_DIRECTION:_ Can you write out again everything from the line containing "You are a computer-use" down to the line containing "pyautogui.click(x=268, y=28)", requests included, but add -149 to every coordinate in the answers?

_INFORMATION GIVEN:_
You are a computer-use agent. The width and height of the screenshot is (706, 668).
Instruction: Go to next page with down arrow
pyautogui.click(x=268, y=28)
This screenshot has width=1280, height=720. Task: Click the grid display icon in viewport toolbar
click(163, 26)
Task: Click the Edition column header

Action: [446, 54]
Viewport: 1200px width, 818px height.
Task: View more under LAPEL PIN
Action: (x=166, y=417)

==

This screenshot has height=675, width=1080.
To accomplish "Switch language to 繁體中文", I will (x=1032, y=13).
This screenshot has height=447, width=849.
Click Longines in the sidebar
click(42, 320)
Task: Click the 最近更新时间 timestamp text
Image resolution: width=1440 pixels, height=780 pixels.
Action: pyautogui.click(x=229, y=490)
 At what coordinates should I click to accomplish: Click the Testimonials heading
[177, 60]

...

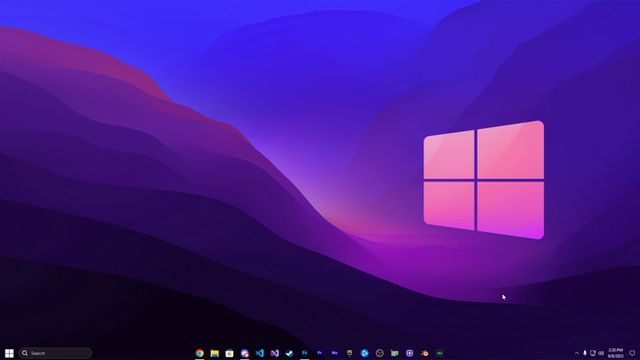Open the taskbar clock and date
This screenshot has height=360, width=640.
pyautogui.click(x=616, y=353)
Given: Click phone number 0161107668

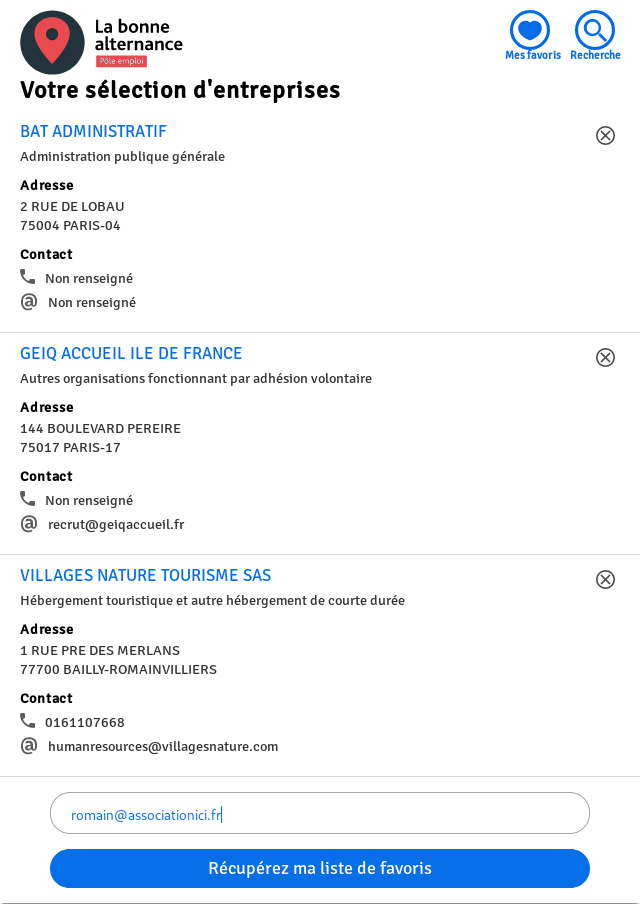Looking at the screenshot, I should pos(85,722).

_FULL SOLUTION:_
You are a computer-use agent. The width and height of the screenshot is (706, 668).
Instruction: Go to next page with down arrow
pyautogui.click(x=119, y=-121)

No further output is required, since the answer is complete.